Pan’s proposed law would require doctors to submit medical exemption requests to the California Department of Public Health, which would then need to be approved. After the doctors certify they have examined the patient, they would have to include their personal information, as well as their medical license number and reason for exemption.

According to the National Vaccine Information Center, the current policy in place mandates a child get vaccinated in grades K-12, under Division 105 of the Health and Safety Code. The governing board of the district will then notify parents that they have two weeks to supply evidence of vaccination or an exemption of the vaccination requirement.

Business major Ashley Lackey said she understand where people who weren’t vaccinated are coming from, but said she supports mandatory vaccinations.

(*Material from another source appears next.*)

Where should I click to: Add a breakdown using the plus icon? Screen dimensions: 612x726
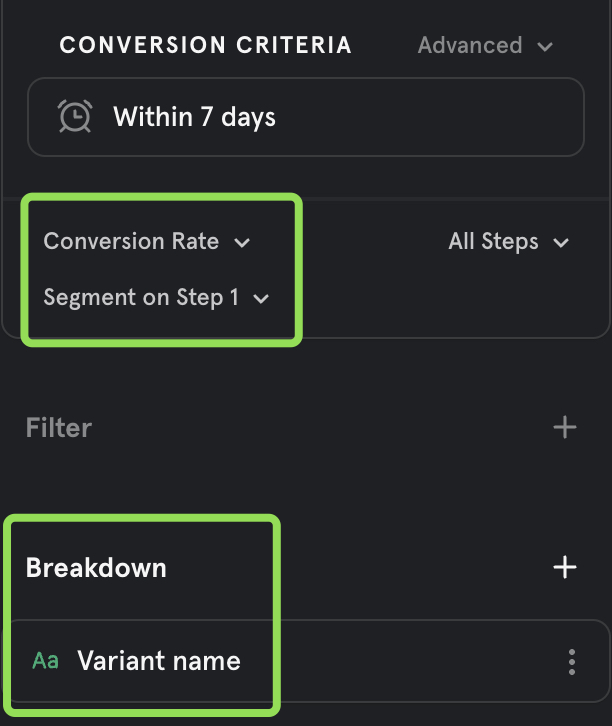point(565,568)
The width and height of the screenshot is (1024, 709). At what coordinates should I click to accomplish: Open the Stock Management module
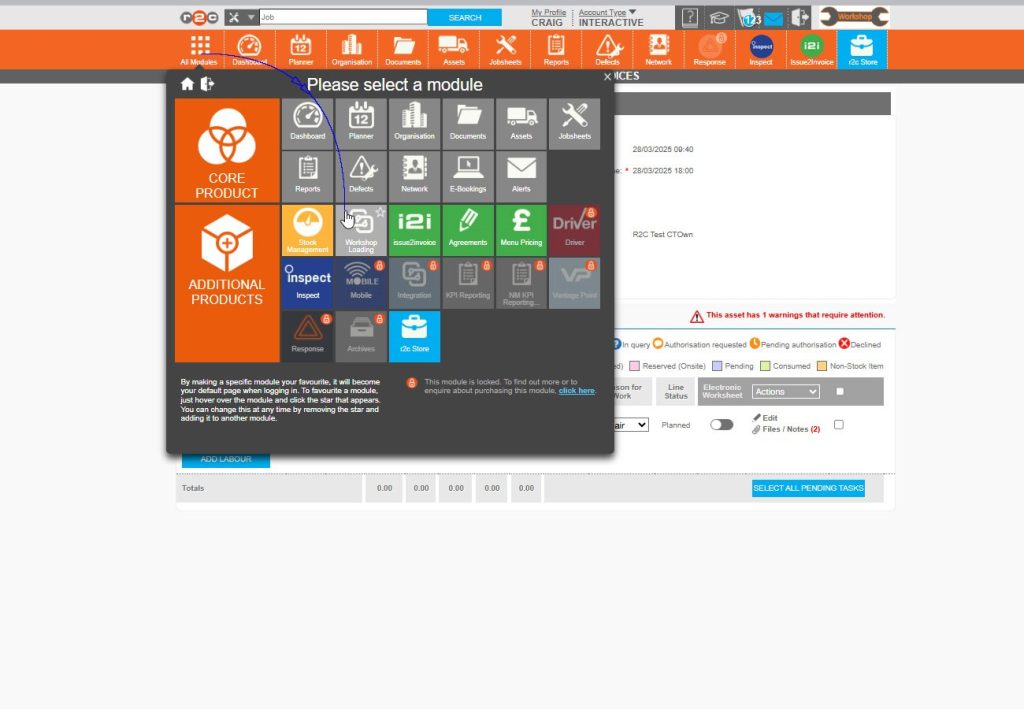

“I understand people not wanting it for themselves but it’s not fair to people who are immunocompromised,” Lackey said. “I’ve seen what happens at elementary schools and it’s really scary.”

Daniel Chaidez is a film major who said he doesn’t see vaccines as a big deal.

“I’m used to always getting vaccinated so it’s not a big thing,” Chaidez said. “My parents always vaccinated me.”

CORRECTION: May 19, 2019

This story was updated to accurately reflect that only medical exemptions certified by the California Department of Public Health will be allowed for vaccinations. An earlier version of this story incorrectly stated that no exemptions will be allowed.